Categoria: Internet "MAIS visibilidade, MAIOR intolerância"

A terceira idade cresce, aparece e ganha direitos, mas tem de lidar com um preconceito que ela mesmo compartilha

Marisa Cauduro/Folha Imagem

Maria Lucy Barcellos de Araújo, 78, que reclama do preconceito no transporte coletivo e lamenta a perda de importância dos idosos nas famílias 

DA REPORTAGEM LOCAL

De patrimônio a encargo. Assim pode ser resumida a inversão na imagem social dos mais velhos, que, de sábios e transmissores do conhecimento, o status do passado, passaram a ultrapassados e descartáveis.

Traduzida em números, a mudança vira mal-estar generalizado: 87% dos idosos dizem que a sociedade tem preconceito contra eles, embora só 24% tenham sentido a discriminação na própria pele. 
A origem histórica da transformação está no surgimento da sociedade moderna, que atrelou o valor social do indivíduo à sua capacidade produtiva.
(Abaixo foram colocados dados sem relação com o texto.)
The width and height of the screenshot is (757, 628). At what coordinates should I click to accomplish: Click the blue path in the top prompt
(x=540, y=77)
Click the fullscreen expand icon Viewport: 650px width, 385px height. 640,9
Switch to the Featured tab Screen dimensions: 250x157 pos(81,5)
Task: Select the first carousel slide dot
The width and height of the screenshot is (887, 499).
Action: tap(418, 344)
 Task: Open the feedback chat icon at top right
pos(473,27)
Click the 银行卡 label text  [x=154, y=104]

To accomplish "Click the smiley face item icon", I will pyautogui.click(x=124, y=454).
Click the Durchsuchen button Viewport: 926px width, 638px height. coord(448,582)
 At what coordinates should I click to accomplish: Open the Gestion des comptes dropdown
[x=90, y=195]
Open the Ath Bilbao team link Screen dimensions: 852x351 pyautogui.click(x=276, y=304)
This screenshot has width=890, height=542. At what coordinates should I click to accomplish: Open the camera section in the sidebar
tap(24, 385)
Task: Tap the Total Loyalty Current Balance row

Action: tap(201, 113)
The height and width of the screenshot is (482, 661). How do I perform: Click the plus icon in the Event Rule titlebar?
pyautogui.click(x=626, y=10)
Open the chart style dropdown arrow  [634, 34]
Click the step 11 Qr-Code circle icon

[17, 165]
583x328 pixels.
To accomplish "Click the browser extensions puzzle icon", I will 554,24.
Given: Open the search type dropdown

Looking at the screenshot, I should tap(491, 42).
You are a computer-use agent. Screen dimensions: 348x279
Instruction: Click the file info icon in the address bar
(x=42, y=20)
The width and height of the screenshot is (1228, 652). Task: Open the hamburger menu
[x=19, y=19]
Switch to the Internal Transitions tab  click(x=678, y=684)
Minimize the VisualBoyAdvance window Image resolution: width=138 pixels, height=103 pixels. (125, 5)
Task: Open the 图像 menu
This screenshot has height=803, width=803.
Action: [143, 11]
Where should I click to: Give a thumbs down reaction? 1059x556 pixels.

Como, em tese, o idoso está fora da cadeia produtiva, é visto como inútil, avalia Delia Gold-farb, professora de psicogerontologia da PUC-SP.
Ao mesmo tempo, o crescimento populacional (que tem sido maior na faixa da terceira idade) aumentou a visibilidade. Antigamente, o "velho" vivia principalmente no âmbito familiar; hoje, ele está em quase todo lugar. "Mais do que preconceito, isso gera intolerância. É o que ocorre quando a lentidão de um idoso em algum lugar público nos incomoda ou atrapalha", diz Naira Dutra Lemos, da Unifesp. 
Os avanços obtidos na inserção social do mais velhos também ajudaram a alimentar certa animosidade. O lugar em que a discriminação se faz mais presente, dizem, é o transporte público, onde têm gratuidade e lugares reservados. "Tem gente que senta no nosso banco e finge que está dormindo", conta o ex-joalheiro Elson Lopes, 71, que desistiu de dirigir e deu o carro que tinha a um filho. "E muitos motoristas tratam os passageiros como carga, dão freadas bruscas", completa. O motorista de ônibus, por sinal, é vilão citado por metade dos discriminados no transporte. 
Entre as agressões morais citadas -que incluem situações reais e sensações difusas (indiferença, descaso, xingamentos)-, uma frase depreciativa é campeã: "Lugar de velho é em casa".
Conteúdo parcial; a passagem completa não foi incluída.